My change maker pledge

This term at school, we are learning about change makers. This blog is about the change that I pledge to make:

I pledge to use my voice to change perceptions of education for children and adults with special educational needs and disabilities.

I have written here about how I will use my school's values to guide me to be the best change maker that I can be, and influence as may people as possible across the world.

Be Curious

It is so important to be curious about your passion if you want to change the world. You need to know more than other people so you can educate them. I like to find out more about ADHD and other neurodiversities and how they affect people. I do this by researching, and I am always interested in hearing from other people’s points of view. It is very inspirational to hear about people who used their neurodiversities as a superpower and who have achieved their goals, like Simone Biles and Emma Watson. It is also important to magnify the views of other change makers like Siena Castellon, by sharing their messages so they reach a bigger audience across the world.

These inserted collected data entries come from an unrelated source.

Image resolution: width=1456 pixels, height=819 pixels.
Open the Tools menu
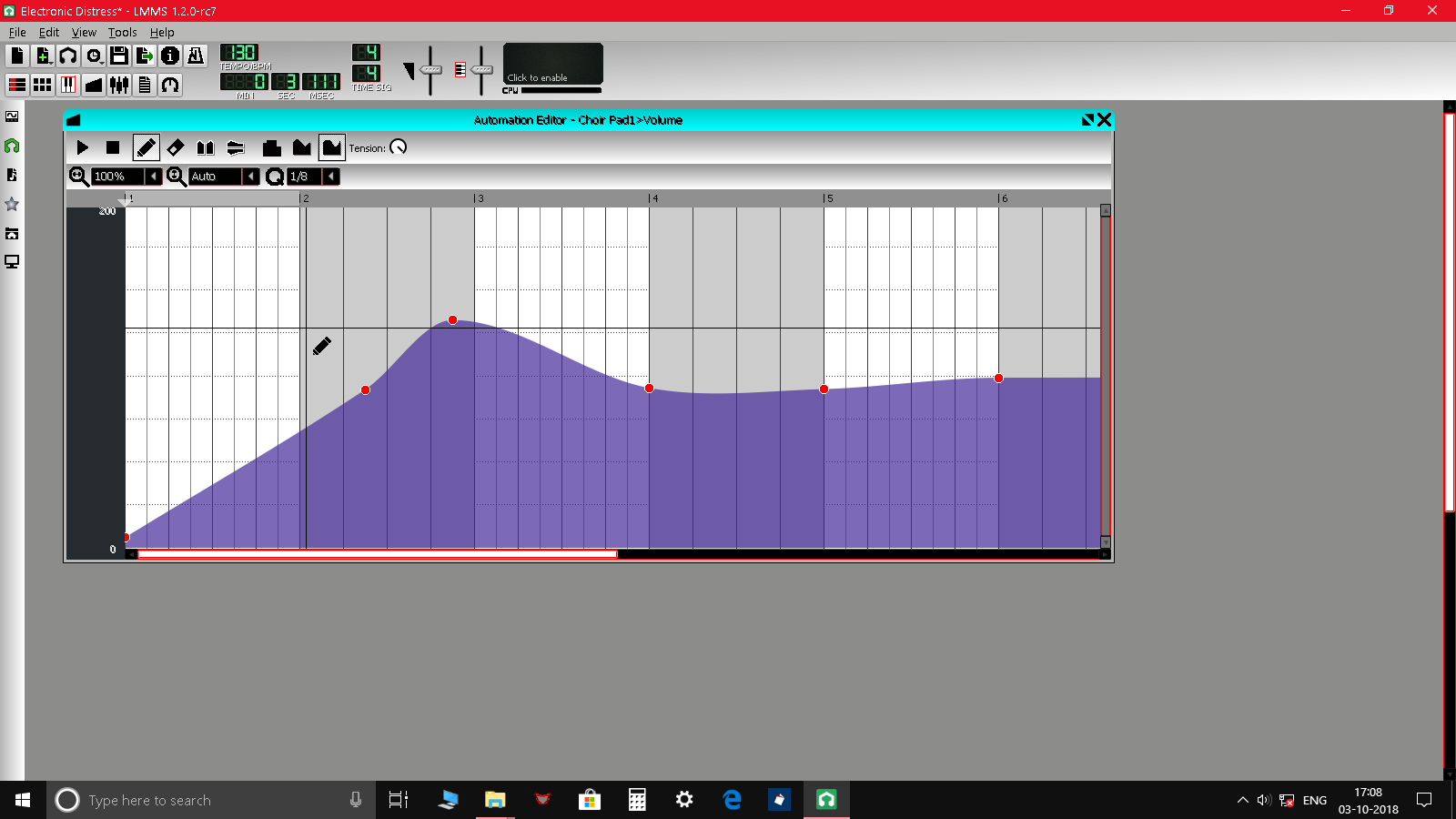122,32
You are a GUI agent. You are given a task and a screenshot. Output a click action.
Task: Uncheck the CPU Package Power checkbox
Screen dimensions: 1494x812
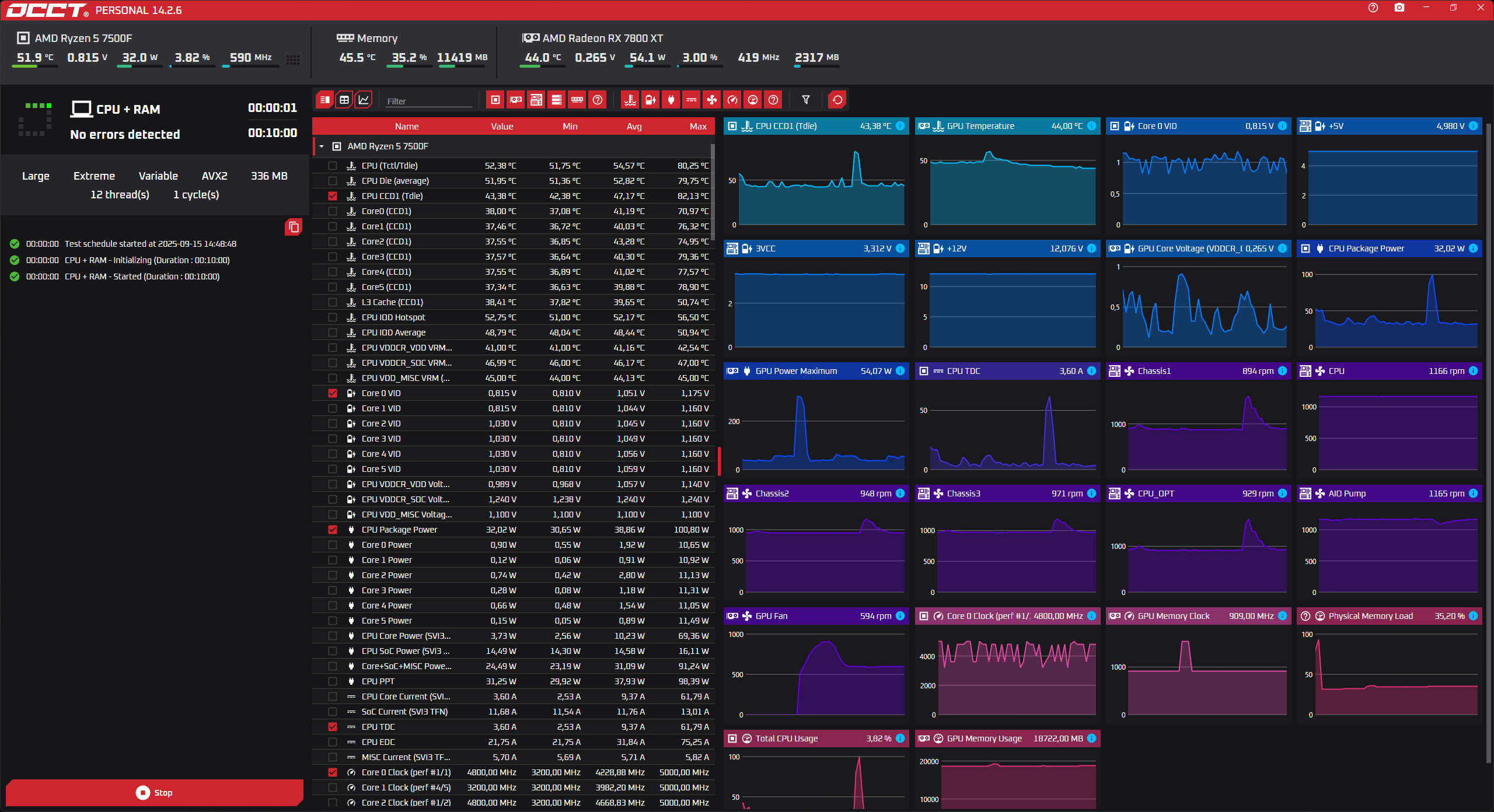333,530
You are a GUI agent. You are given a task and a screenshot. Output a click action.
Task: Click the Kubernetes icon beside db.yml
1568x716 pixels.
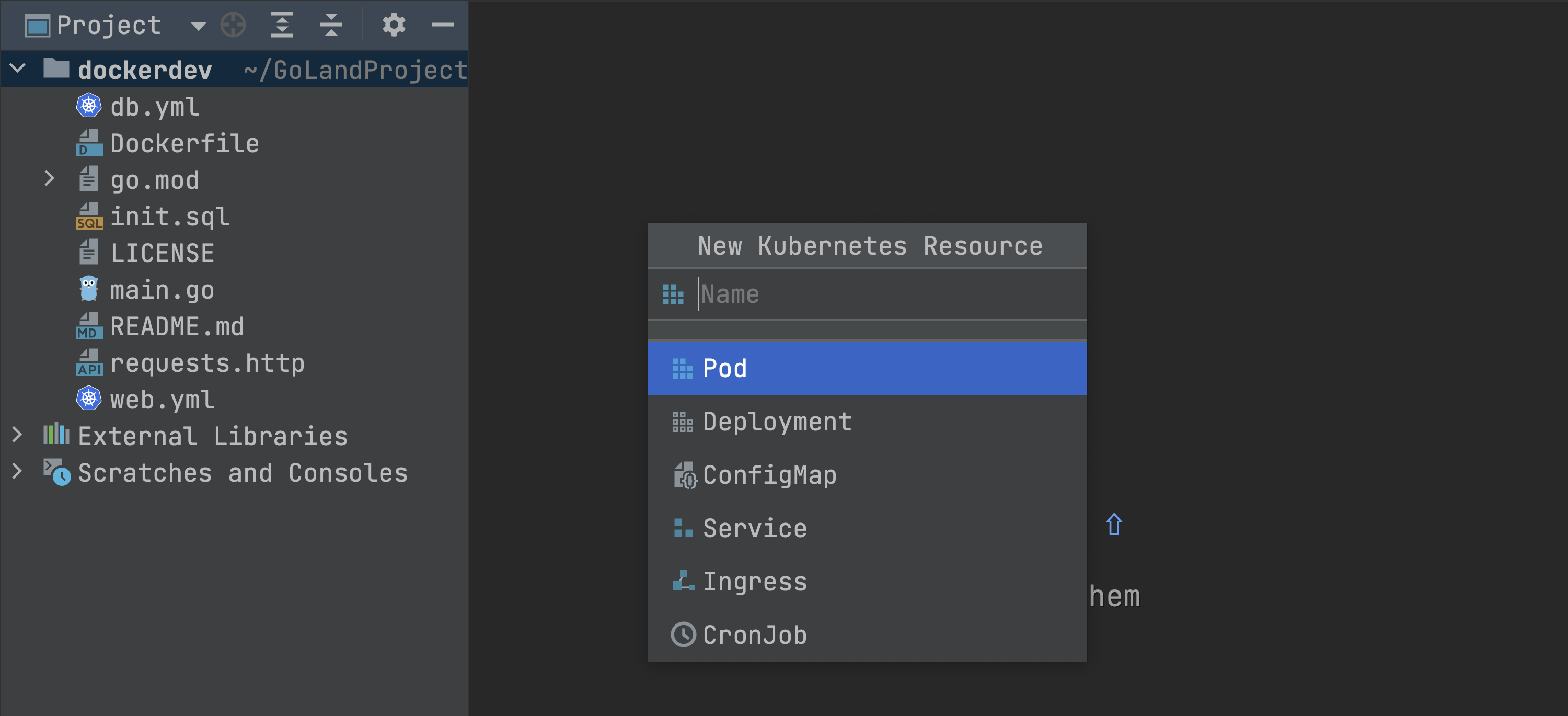point(89,107)
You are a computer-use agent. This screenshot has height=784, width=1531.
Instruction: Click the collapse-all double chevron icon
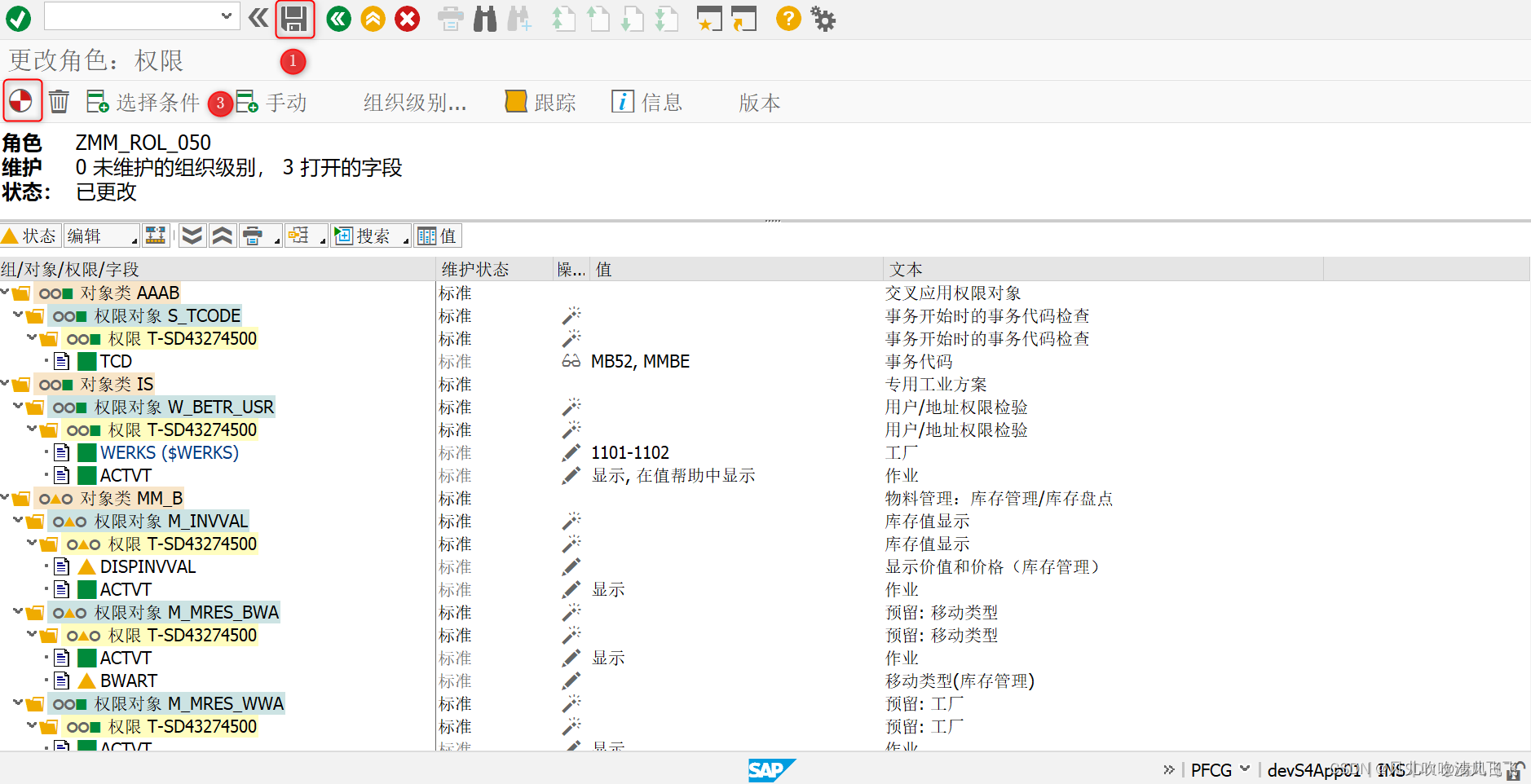coord(222,236)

I also like to find out about the struggles children have to get a suitable education if they have special educational needs and disabilities (SEND). I believe that all children have the right to have an education, and I believe that our society should be sure that every child reaches their potential. I like to hear about situations where that has been challenging, as well as situations where people have succeeded. This helps me to understand what works and what doesn’t, so that I can work out where to put my change making energies.

Be Empathetic

I think it is important to be a great listener to be a great change maker. Change makers are in a position to use their experiences to listen to others and help them with their problems. My own experiences have taught me that no one person has the answer to everything so it is important to share problems and let others help you!

A lot of people come to me for advice with their worries and problems. Sometimes I use my own experiences to help them. Sometimes I suggest other people they can talk to, or things they can watch and read, to help them. I hope that people always feel they can trust me because I am honest and open about my own experiences and challenges.

Be Brave

To be a good change maker, you have to be able to share your experiences, emotions and passions with all sorts of other people who may or may not believe in the same things as you do. But you have to be very brave to share your emotions with others. And you have to be even braver to share in public! This is because most people are kind and understanding, but some can take my words in the opposite direction and then use them to tease or bully me. This makes me feel vulnerable. But I think that hearing voices from children like me is such an important way of helping other children that I am proud to be brave like this.

I have already shown that I can be brave with speaking out about my emotions in public to help others. For example, I was brave to go to court and speak to the judge directly about the problems with my education. I did this because no one at Surrey Council had listened to me directly before, and I believe that children should have a say in what grown ups do to them. I have also been brave to write my blog, and tweet about my experiences. But I have had lots of positive feedback which shows me that sharing my thoughts and opinions makes a real difference to other children who are feeling the same way or in similar situations.

So to all the other child change makers out there: keep going, even if you think no-one is listening! Because every voice matters, no matter how old you are.